Leitsatz
Räumt der Produzent eines Spielfilmes (Lizenzgeber) dem Filmverleiher (Lizenznehmer) auch das Recht ein, den lizensierten Film in einer anderen Sprache zu synchronisieren oder zu untertiteln und diese Filmversion zu verwerten, handelt es sich nicht im Sinne der Rückausnahme des § 8 Nr. 1 Buchst. f GewStG um eine Lizenz, die ausschließlich dazu berechtigt, daraus abgeleitete Rechte Dritten zu überlassen (sog. Vertriebslizenzen oder Durchleitungsrechte).
Normenkette
§ 8 Nr. 1 Buchst. f Satz 1 GewStG, § 1, § 2 Abs. 1 Nr. 6, Abs. 2, § 3 Satz 1, §§ 15ff., § 23 Satz 1 UrhG
Sachverhalt
Die klagende GmbH betreibt einen "Filmverleih". Sie erwirbt Filmlizenzen von Filmproduzenten, die sie wiederum im Wesentlichen Kinobetreibern überlässt. Fremdsprachige Filme werden entweder deutsch synchronisiert oder deutsch untertitelt. Die Synchronisierung oder Untertitelung, soweit notwendig, besorgt zum Teil der Lizenzgeber, zum Teil die Klägerin.

*Bereitgestellte Daten*.
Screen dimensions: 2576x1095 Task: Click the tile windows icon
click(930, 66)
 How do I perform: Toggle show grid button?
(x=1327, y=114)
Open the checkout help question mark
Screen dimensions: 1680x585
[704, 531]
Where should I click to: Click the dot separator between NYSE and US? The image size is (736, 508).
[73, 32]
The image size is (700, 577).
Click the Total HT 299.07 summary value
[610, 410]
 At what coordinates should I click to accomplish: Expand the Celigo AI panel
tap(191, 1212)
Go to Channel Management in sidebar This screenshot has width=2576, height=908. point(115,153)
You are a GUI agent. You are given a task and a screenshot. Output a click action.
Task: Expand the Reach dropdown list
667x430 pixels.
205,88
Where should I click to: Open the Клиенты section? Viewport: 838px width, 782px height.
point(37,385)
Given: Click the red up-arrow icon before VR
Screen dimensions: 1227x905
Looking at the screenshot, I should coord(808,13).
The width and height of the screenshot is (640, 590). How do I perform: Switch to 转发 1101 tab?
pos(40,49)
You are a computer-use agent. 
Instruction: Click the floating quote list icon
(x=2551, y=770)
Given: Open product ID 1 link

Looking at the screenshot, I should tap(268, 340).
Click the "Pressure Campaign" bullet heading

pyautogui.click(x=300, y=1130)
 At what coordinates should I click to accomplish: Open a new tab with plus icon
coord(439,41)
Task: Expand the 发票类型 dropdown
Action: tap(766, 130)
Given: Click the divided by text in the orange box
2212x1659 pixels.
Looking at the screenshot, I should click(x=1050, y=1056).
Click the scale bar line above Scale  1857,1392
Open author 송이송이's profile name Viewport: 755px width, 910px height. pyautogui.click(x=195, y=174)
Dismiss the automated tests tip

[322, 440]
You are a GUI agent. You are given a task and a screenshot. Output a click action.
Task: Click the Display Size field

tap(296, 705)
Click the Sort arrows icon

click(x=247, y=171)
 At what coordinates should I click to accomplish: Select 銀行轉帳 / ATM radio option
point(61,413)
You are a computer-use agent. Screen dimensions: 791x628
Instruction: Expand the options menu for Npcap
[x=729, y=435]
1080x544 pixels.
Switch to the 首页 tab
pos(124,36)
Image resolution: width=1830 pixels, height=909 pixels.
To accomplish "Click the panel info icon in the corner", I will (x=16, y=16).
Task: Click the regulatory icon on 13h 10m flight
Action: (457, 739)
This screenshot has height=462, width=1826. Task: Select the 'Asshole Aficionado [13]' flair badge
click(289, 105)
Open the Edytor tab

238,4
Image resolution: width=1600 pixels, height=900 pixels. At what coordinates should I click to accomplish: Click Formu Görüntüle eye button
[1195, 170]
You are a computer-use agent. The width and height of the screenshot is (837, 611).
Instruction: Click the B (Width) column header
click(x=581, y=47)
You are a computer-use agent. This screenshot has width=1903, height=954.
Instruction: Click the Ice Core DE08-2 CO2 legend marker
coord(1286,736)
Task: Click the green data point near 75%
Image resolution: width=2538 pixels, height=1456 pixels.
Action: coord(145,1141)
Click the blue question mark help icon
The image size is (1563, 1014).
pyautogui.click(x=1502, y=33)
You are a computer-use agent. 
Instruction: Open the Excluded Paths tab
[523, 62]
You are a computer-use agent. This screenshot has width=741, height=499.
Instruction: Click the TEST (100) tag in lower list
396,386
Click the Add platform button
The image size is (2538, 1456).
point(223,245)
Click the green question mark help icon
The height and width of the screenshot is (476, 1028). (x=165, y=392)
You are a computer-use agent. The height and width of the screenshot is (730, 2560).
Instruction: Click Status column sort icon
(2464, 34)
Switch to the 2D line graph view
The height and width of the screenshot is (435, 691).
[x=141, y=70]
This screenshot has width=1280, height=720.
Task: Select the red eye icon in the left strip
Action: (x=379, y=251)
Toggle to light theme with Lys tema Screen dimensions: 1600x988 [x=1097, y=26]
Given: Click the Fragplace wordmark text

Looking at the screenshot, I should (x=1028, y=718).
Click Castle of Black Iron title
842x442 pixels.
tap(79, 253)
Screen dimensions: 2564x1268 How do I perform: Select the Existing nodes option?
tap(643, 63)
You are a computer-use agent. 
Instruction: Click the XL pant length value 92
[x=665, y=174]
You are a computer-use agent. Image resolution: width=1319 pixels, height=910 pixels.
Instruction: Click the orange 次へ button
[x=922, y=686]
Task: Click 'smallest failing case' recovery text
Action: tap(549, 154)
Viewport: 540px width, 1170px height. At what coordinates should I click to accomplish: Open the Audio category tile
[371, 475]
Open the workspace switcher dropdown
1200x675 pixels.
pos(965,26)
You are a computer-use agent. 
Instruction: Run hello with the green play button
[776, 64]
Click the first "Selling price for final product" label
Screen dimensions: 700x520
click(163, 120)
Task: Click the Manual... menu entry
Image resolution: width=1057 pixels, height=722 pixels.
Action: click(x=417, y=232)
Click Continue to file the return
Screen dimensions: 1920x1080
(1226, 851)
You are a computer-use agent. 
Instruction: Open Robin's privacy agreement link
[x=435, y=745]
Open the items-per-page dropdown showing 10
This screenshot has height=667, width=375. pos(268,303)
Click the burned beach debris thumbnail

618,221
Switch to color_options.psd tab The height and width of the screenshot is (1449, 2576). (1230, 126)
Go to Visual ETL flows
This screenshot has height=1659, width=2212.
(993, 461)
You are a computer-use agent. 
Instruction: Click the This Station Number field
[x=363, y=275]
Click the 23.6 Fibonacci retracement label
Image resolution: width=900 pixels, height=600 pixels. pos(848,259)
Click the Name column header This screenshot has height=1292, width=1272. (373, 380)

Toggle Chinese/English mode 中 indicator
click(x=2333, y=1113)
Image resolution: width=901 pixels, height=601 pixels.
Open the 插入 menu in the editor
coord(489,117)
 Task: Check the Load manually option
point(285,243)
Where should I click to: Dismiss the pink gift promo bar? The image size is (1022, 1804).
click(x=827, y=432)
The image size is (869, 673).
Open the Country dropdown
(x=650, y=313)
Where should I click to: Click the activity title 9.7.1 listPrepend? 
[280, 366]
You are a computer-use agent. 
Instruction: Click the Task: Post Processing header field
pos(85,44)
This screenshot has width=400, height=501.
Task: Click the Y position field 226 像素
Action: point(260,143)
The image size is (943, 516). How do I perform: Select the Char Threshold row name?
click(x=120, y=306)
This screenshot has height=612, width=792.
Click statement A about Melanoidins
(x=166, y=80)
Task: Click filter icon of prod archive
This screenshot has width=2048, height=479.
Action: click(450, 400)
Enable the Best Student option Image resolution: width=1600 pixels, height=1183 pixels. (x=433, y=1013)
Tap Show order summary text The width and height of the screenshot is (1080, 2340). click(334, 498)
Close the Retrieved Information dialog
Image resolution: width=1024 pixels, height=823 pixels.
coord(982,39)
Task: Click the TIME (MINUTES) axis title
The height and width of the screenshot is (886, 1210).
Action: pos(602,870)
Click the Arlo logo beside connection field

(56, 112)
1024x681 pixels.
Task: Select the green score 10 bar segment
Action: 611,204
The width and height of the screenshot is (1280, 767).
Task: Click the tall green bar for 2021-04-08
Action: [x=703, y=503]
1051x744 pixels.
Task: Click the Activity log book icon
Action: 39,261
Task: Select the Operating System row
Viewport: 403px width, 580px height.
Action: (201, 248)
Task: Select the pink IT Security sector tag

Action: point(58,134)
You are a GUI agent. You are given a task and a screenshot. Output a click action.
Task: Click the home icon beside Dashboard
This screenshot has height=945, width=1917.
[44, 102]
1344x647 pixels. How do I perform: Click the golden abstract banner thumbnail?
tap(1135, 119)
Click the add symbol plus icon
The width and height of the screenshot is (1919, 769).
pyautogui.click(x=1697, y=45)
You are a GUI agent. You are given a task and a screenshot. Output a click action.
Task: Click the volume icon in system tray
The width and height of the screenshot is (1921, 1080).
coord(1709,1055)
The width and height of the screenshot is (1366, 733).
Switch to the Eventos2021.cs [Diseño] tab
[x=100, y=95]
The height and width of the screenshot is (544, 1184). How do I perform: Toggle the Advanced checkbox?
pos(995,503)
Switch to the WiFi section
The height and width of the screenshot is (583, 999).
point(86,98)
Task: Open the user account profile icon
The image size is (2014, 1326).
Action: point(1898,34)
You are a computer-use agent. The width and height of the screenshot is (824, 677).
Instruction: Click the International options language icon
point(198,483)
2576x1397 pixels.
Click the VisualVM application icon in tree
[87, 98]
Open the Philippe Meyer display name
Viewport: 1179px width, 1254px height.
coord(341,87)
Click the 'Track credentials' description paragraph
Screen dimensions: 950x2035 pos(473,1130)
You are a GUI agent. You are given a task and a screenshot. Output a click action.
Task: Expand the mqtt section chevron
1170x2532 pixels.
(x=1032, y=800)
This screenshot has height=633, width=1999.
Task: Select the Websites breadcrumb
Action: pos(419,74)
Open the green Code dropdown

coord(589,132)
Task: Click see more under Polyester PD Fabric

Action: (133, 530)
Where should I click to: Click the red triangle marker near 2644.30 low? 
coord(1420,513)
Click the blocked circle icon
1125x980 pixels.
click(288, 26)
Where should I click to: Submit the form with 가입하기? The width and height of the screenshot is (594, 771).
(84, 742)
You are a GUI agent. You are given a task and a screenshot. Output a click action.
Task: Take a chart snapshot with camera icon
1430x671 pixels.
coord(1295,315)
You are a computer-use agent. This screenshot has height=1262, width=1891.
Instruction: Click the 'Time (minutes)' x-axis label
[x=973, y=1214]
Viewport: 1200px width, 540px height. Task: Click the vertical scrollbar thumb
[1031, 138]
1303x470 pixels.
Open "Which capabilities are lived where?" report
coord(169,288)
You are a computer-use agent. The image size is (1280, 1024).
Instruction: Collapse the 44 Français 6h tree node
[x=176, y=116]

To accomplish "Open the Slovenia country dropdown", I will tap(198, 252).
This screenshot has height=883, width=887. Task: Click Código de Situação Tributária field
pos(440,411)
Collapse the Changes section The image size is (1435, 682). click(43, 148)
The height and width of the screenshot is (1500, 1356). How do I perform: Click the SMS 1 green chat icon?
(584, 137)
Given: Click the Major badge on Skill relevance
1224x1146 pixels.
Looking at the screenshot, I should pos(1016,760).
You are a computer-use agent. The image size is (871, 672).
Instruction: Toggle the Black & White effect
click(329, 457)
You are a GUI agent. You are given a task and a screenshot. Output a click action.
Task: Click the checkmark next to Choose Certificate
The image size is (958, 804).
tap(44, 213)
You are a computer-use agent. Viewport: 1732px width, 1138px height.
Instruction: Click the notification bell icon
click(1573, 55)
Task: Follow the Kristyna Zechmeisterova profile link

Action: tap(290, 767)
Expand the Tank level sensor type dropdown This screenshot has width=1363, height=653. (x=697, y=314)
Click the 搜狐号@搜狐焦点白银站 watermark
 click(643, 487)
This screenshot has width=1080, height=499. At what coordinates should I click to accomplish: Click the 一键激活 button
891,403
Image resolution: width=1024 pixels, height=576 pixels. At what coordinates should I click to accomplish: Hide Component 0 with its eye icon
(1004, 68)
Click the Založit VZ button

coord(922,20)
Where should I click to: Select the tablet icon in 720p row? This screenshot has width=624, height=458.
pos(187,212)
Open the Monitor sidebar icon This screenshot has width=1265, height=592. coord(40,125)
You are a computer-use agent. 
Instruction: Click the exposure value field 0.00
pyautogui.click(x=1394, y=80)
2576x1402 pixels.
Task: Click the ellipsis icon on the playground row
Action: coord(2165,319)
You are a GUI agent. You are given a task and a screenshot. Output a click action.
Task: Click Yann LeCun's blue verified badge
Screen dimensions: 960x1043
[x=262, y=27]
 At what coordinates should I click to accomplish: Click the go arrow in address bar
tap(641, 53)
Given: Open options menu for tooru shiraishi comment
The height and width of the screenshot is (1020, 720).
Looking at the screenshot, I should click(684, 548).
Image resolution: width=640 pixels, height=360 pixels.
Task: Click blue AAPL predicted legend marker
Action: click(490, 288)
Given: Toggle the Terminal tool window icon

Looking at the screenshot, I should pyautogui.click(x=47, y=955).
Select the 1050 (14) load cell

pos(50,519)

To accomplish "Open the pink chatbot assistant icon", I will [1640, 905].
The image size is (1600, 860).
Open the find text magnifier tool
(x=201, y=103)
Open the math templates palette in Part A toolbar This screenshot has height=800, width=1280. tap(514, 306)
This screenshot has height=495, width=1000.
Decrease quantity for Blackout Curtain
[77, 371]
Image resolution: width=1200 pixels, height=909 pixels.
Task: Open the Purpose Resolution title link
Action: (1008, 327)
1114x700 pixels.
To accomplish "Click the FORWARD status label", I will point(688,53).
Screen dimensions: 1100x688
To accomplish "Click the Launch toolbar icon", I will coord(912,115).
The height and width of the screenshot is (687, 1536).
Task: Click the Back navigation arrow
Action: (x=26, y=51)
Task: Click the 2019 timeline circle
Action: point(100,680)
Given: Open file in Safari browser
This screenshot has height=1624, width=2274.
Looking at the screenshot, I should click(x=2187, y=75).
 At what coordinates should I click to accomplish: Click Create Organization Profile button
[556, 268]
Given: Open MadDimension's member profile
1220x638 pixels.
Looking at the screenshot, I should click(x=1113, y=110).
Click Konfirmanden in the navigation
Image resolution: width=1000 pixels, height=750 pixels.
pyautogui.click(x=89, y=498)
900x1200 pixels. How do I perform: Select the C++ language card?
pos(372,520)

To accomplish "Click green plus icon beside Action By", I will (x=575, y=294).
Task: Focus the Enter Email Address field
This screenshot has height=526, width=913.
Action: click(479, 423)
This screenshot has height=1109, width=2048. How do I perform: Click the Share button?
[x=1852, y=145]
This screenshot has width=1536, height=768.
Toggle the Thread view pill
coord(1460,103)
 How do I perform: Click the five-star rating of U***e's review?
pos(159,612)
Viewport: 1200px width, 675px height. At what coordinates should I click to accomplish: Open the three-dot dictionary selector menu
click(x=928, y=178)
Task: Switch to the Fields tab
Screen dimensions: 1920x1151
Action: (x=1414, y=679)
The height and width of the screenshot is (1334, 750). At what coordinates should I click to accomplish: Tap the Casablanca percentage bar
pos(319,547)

*Vorgegebenes Ziel A*. Wie lauten die Einträge ab der Zeile mit „The width and height of the screenshot is (1366, 733).“ bis einschließlich der Zeile mit „pos(995,503)“? Gib sie Zeile für Zeile unverändert aus.
*Vorgegebenes Ziel B*. Wie geht der Text über Filmlizenzen und Gewerbesteuer nach seinem letzten Satz weiter? Führe ihn fort.

*Ergebnis der Übung A*.
The width and height of the screenshot is (1366, 733).
Switch to the Eventos2021.cs [Diseño] tab
[x=100, y=95]
The height and width of the screenshot is (544, 1184). How do I perform: Toggle the Advanced checkbox?
pos(995,503)

*Ergebnis der Übung B*.
Die Lizenzverträge für Filme, deren Untertitelung oder Synchronisation durch die Klägerin erfolgte, ist auf ... Jahre und auf Deutschland und Österreich sowie Versionen mit Untertitelung oder Synchronisation in deutscher Sprache beschränkt. Die Lizenzgebühren sind durch einen komplizierten mehrstufigen Mechanismus bestimmt.
Die GewSt-Erklärungen der Klägerin für 2014 und 2015 enthielten keine Hinzurechnungen wegen Aufwendungen für die befristete Überlassung von Lizenzen.
Im Rahmen einer Außenprüfung kam die Prüferin zu dem Ergebnis, dass die Klägerin die Lizenzen (Filme) verändert habe, indem sie Untertitel, Bonusmaterial u. Ä. hinzugefügt habe. Durch die Übersetzung und Synchronisation sei ein neues Produkt (Film in Landessprache) hergestellt worden. Deshalb sei der Ausnahmetatbestand für Durchleitungsrechte nicht erfüllt.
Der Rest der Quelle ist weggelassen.